VIH : les molécules du futur

Que nous réserve l’avenir ? Zoom sur les médicaments anti-VIH qui pourraient arriver sur le marché français dans les prochaines années. La recherche de nouvelles molécules contre le VIH reste active, pour des médicaments appartenant à des classes déjà anciennes ou totalement nouvelles (anti maturation). De nouvelles stratégies (traitements de maintenance après un traitement d’attaque) et de nouveaux modes d’administration (injections avec effet retard) font également l’objet d’investigations poussées.

Ténofovir alafénamide (Taf) : ce ténofovir de deuxième génération est une version améliorée du ténofovir disoproxil fumarate (TDF) actuellement commercialisé (présent dans Viread, Truvada, Atripla, Evi- plera, Stribild). Son efficacité est au moins aussi bonne à des doses plus faibles, selon les études. Cela devrait diminuer la toxicité sur les reins ou le système osseux et faciliter les co-formulations de trithérapie. A noter que le TDF, le ténofovir actuel, doit perdre le brevet qui assure le monopole de sa commercialisation en 2017 et que des versions génériques du ténofovir, moins chères, vont alors faire leur apparition.

Les combos "tout en un" : de plus en plus de trithérapies sont contenues dans un seul comprimé. Atripla, Eviplera, Stribild et le Triumeq sont désormais disponibles. Ils seront bientôt suivis par des combos dont certains incluront des antiprotéases. En projet possible des combos deux en un Reyataz/cobicistat et Prezista/cobicistat, le cobicistat étant un booster d’antiprotéase (comme le ritonavir - Norvir).

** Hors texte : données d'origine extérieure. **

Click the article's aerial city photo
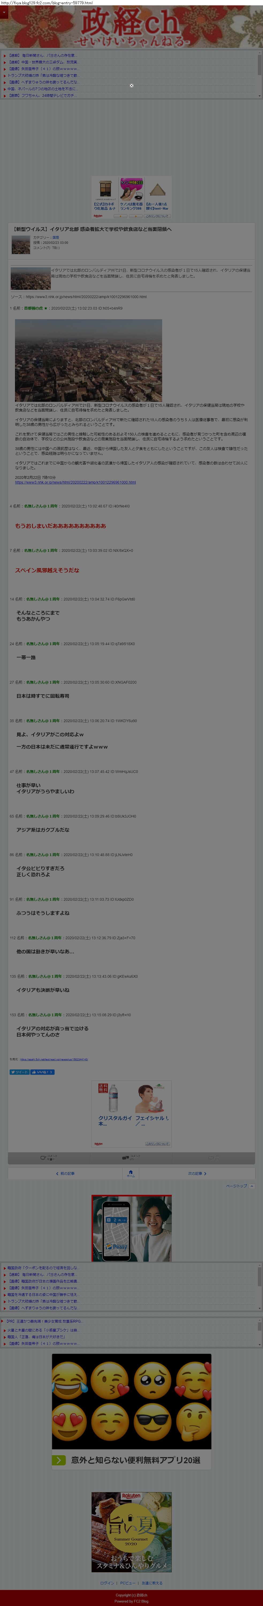click(88, 360)
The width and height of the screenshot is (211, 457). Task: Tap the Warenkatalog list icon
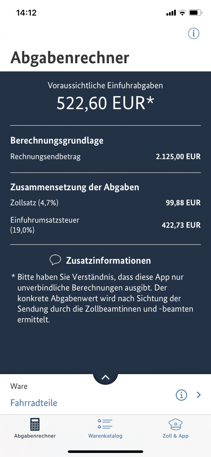pos(105,424)
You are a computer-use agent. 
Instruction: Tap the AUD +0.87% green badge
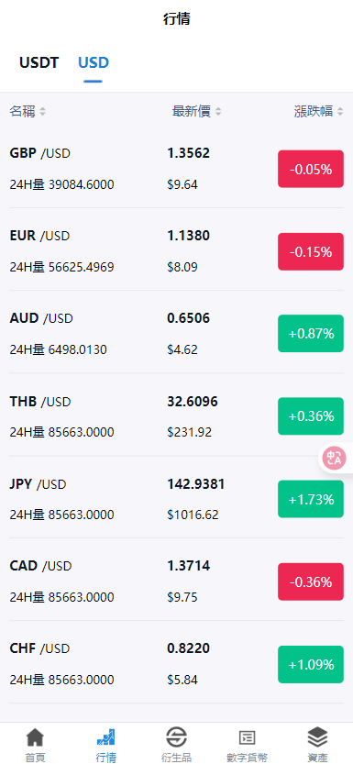click(311, 334)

On espère pour plus tard...

• BMS 955176 : un inhibiteur de la maturation. Il s’agit d’une nouvelle classe de molécules agissant sur la maturation, comme pour les antiprotéases, mais selon un mécanisme différent en se fixant sur la polyprotéine et non sur la protéase, en empêchant celle-ci d’agir.

• Cabotégravir : une anti-intégrase. Cette molécule pourrait, outre une utilisation "classique" dans une trithérapie, être associée à un seul non nucléoside, ou bien être disponible sous une forme injectable mensuelle à effet à retard évitant la prise quotidienne de comprimés. Ce développement est en cours et devra confirmer son intérêt.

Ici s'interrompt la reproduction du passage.